§ **Given records**
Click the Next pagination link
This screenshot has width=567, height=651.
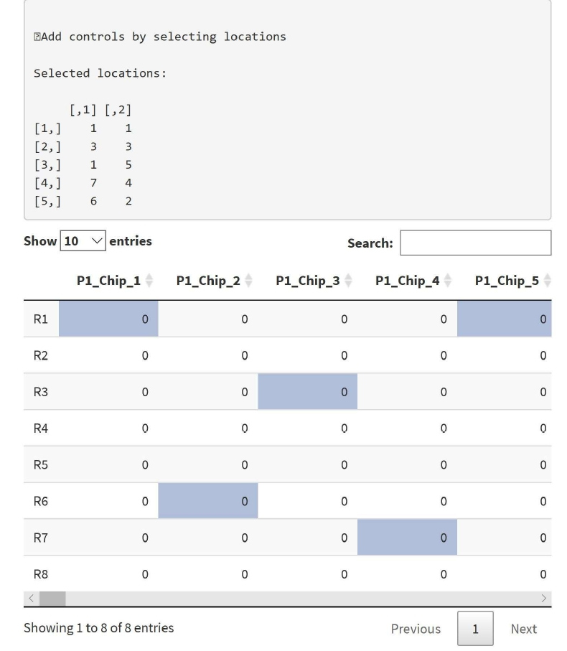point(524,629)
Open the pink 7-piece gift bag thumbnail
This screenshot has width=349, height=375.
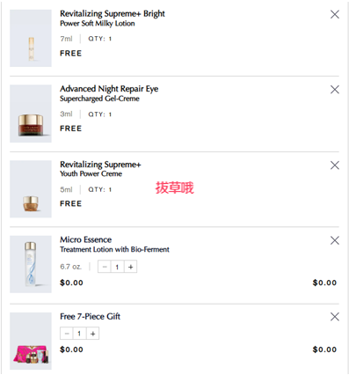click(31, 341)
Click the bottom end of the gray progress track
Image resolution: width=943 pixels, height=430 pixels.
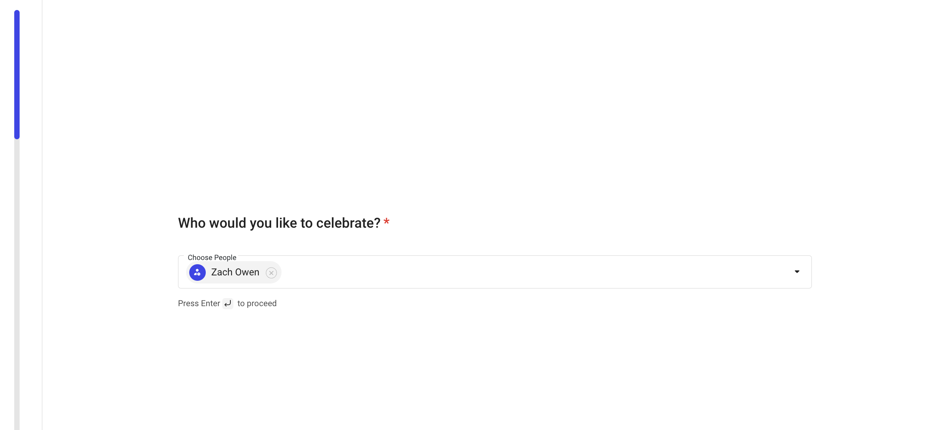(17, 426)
==
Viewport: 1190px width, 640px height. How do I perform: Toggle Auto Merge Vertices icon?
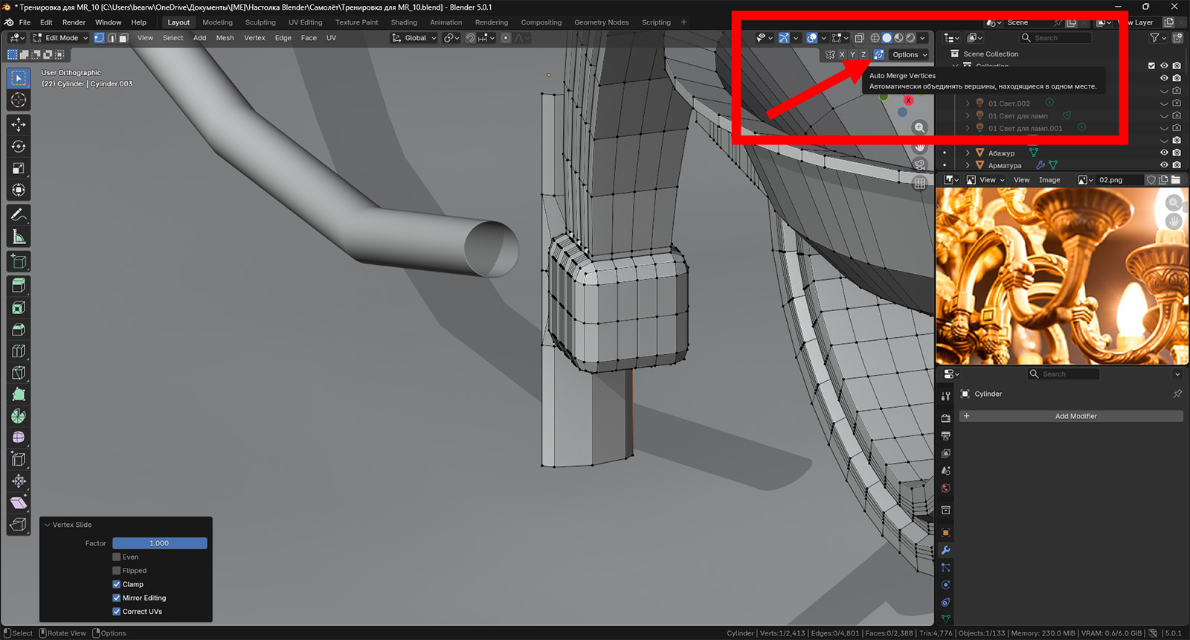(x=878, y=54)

§ **What this task involves**
Reproduce the data above exactly, but only the lines from the one showing "Click the Next pagination link" through the one showing "Click the bottom", with both ends kept and the pictures left out.

§ **Solution for this problem**
Click the Next pagination link
This screenshot has width=567, height=651.
point(524,629)
Open the pink 7-piece gift bag thumbnail
This screenshot has width=349, height=375.
click(31, 341)
Click the bottom end of the gray progress track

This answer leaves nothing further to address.